Desde que o grupo de artistas surgiu, em 1874, em uma polêmica exposição que visava romper com a estética vigente na época, os chamados impressionistas, a relação com a arte virou de ponta cabeça. As vanguardas do século XX ainda hoje repercutem com seu principal dilema: forma ou conteúdo, mensagem ou impacto estético, significado ou mera fruição. A junção dos talentos de Marco Nanini e Gerald Thomas em “O traidor” aponta, desde o título, para um espetáculo que é meticulosamente construído para mostrar a base do que é teatro, como arte performática.
Abrem-se as cortinas: o que se vê é uma enorme escultura de Nanini, deitado de lateral, coberto com cordas, exatamente como Gulliver em Liliput. E aí surge Nanini, o ator solo, que se encaminha, no incrível cenário da ilha, para uma poltrona que lembra um trono medieval. O coro, formado por Apollo Faria, Hugo Lobo, Marllon Fortunato e Wallace Lau, desempenha movimentos que são performances para apoiar o que Nanini fala.
A primeira coisa que se percebe com a citação à teoria de tragédia de Nietzsche que se contrapõe àquela de Aristóteles é que as indagações do ator são apenas um motivo para se pensar o que é a essência do teatro. Há que contar uma história? Há que ter uma multiplicidade de personagens? Há que ter um conflito explícito, tradicional no qual a obra se baseia e irá resolver?

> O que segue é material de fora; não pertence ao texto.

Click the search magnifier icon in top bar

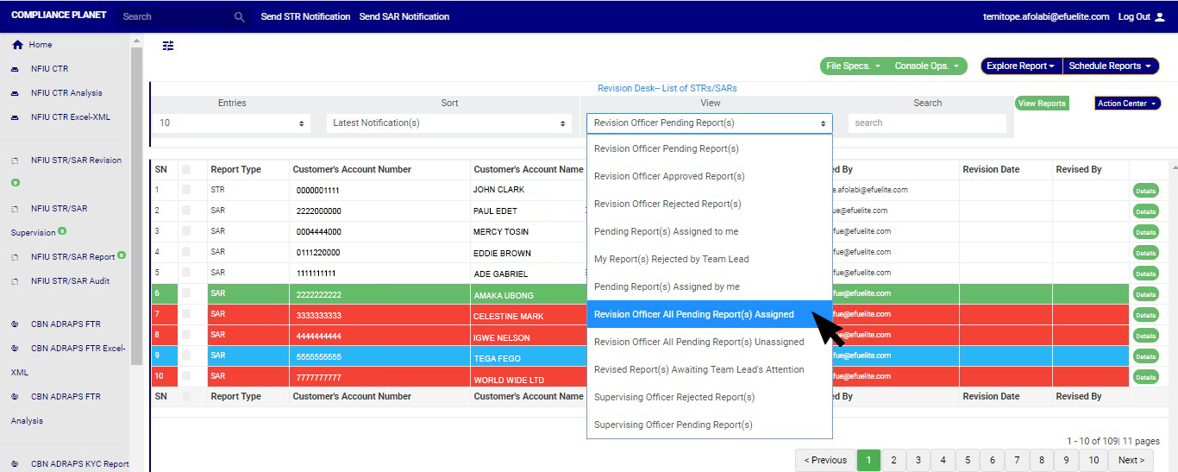(240, 16)
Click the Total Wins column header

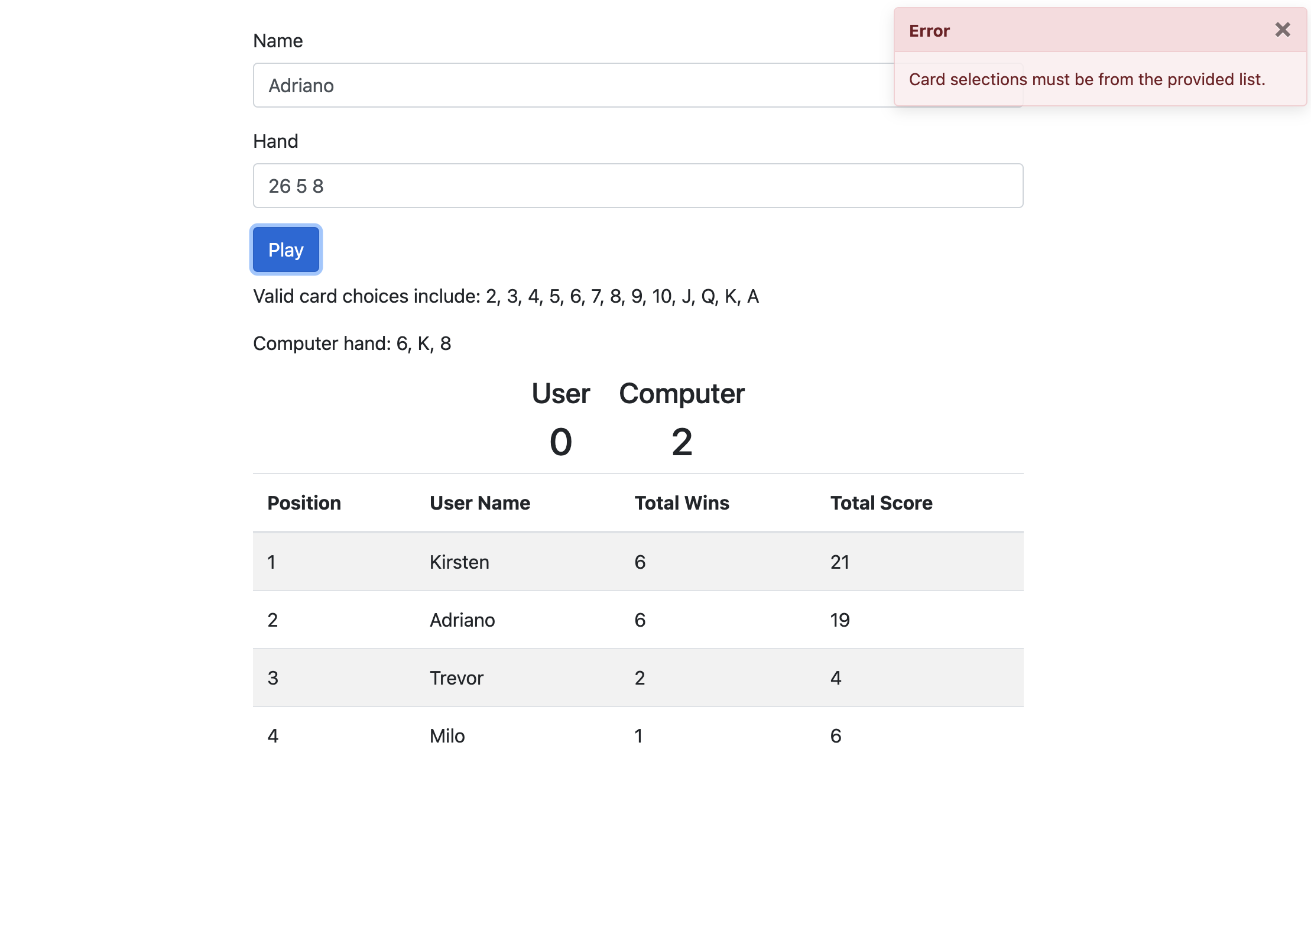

Está no palco de “O Traidor” um jogo entre uma possível traição que levou o personagem à ilha e a explícita traição a um teatro sem invenções, sem qualquer ousadia. Os textos vão sendo falados, perguntas jogadas ao ar, movimentos aparentemente desconectados. No entanto, a dimensão disso tudo é dada pelo ator extraordinário, além do talento que é Marco Nanini, que é iluminado por uma luz que funciona como uma instalação.
O grande acerto de “O Traidor” é a capacidade de diretor/ator/equipe que, como os impressionistas, formam um conjunto sólido, aderente ao que se vai ver. A emoção está em ver um espetáculo que está repleto de perfeição do que é teatro. Direção, ator, cenário, luz, figurino, música, coro são capazes de nos provar que a emoção gerada pela interação entre o que acontece em um palco e o que se assiste ainda é a maior de todas.
Serviço:
Teatro Prio, Jockey (Av. Bartolomeu Mitre, 1.110)
De 4 a 28 de abril (quintas, sextas e sábados, às 20h; domingos, às 19h).